# P210 Armory Craft Aluminum Grips



## akaSigFreak (Apr 3, 2020)

I recently purchased a P210A Target. I liked the front serrations, adjustable rear sight, and fiber optic front sight but would prefer a more 'Standard' style of grip. I was searching for options and found these from Armory Craft. I was told they would be available soon. These are the Aluminum Grips and will be available in more color options (Gray/Black/Copper/Blue/Red). Armory Craft is also working on G10 and Wood Options.


----------



## desertman (Aug 29, 2013)

akaSigFreak said:


> I recently purchased a P210A Target. I liked the front serrations, adjustable rear sight, and fiber optic front sight but would prefer a more 'Standard' style of grip. I was searching for options and found these from Armory Craft. I was told they would be available soon. These are the Aluminum Grips and will be available in more color options (Gray/Black/Copper/Blue/Red). Armory Craft is also working on G10 and Wood Options.

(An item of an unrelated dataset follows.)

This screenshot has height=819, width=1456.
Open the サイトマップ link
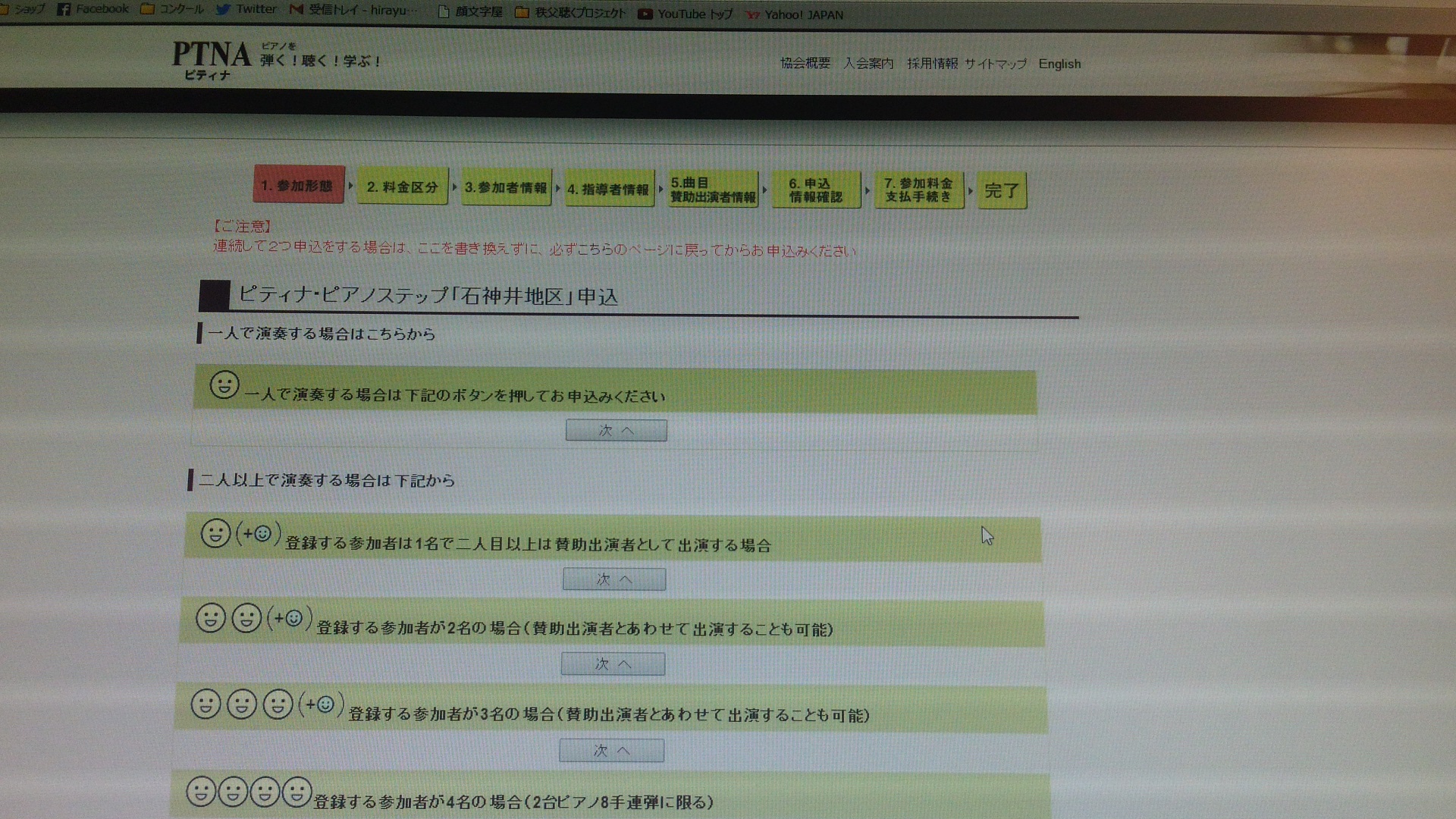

Nice! I've bought parts from them before. They make high quality parts and accessories.


----------



## akaSigFreak (Apr 3, 2020)

I agree- the quality of the parts I have received from Armory Craft are definitely a Top-Tier product. I have the X5Supermatch Style Takedown on my Legion P226 and it is Amazing! Replacement Grips for the P210A are extremely limited and I was so pleased to see incredible unique options like these.


----------